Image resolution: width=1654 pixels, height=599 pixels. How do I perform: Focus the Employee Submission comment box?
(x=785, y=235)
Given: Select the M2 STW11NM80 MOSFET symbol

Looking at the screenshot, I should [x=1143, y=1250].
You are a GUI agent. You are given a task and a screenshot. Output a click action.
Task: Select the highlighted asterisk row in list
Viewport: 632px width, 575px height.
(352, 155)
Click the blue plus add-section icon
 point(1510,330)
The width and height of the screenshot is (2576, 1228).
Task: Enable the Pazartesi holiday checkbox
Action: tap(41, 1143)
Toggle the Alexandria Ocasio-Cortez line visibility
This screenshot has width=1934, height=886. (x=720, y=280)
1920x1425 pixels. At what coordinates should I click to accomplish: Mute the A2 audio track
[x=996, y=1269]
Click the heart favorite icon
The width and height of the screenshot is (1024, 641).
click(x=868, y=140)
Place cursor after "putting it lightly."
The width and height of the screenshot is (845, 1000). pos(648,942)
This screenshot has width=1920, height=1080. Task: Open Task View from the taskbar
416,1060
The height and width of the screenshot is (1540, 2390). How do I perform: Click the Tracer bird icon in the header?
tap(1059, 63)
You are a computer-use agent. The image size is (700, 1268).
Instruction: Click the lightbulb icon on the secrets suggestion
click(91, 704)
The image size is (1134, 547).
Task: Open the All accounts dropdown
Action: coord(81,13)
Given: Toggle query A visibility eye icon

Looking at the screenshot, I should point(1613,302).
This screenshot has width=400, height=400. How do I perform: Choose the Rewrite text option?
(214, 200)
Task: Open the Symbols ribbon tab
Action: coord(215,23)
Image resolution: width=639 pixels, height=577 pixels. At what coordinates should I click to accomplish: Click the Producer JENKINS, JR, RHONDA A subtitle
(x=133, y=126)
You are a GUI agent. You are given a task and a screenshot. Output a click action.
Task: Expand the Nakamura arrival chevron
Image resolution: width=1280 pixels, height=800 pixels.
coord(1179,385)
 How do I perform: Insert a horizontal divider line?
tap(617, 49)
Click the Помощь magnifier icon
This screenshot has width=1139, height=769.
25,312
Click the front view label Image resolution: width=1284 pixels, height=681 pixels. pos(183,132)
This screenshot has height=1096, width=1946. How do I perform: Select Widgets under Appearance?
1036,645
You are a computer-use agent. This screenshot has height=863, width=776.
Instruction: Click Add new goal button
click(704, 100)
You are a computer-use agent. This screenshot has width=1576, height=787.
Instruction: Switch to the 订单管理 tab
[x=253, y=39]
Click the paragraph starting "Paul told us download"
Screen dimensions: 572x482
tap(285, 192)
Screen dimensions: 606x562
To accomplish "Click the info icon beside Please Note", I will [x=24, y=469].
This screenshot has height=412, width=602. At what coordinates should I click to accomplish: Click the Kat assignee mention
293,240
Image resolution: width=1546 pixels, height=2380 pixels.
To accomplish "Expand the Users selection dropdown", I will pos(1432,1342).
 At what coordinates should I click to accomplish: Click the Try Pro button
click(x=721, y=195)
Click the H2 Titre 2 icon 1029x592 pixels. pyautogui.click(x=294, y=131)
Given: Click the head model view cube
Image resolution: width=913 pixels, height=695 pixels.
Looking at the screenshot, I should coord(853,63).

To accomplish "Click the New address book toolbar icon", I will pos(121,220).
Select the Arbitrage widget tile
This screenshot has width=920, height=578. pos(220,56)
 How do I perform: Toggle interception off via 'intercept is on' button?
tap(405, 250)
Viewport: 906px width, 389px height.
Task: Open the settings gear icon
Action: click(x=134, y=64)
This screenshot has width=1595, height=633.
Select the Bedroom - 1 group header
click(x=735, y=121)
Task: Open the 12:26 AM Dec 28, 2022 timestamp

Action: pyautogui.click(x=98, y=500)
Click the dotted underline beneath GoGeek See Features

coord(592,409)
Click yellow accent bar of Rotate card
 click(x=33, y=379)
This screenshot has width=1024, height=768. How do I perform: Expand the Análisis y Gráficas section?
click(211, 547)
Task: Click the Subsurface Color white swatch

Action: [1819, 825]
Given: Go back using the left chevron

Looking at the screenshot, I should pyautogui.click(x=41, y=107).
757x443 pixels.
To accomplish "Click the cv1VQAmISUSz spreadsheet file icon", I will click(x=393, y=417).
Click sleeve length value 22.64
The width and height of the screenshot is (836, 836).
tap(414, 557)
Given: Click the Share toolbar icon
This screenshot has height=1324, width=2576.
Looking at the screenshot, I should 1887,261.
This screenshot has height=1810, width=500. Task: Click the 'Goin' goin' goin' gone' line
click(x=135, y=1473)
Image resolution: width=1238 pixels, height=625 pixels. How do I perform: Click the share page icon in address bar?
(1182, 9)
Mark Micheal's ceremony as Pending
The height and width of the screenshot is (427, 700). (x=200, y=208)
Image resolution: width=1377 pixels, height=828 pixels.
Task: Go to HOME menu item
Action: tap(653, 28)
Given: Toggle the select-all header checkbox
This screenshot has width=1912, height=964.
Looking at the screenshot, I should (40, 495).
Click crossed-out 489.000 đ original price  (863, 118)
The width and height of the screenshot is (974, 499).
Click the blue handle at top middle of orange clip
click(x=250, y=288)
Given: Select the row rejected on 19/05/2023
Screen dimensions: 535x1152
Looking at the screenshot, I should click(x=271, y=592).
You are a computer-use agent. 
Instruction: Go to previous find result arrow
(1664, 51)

________________

§ **EXERCISE GOAL**
Starting at the line that contains "The width and height of the screenshot is (974, 499)." and ending at the end of the material, put that stretch into a CSV with the columns input and output. Each entry gets one row, with its text under input and its answer under output, each in a single quoted field with line breaks replaced by spaces.

§ **OUTPUT OF THE EXERCISE**
input,output
"The width and height of the screenshot is (974, 499). Click the blue handle at top middle of orange clip","click(x=250, y=288)"
"Given: Select the row rejected on 19/05/2023 Screen dimensions: 535x1152","Looking at the screenshot, I should click(x=271, y=592)."
"You are a computer-use agent. Instruction: Go to previous find result arrow","(1664, 51)"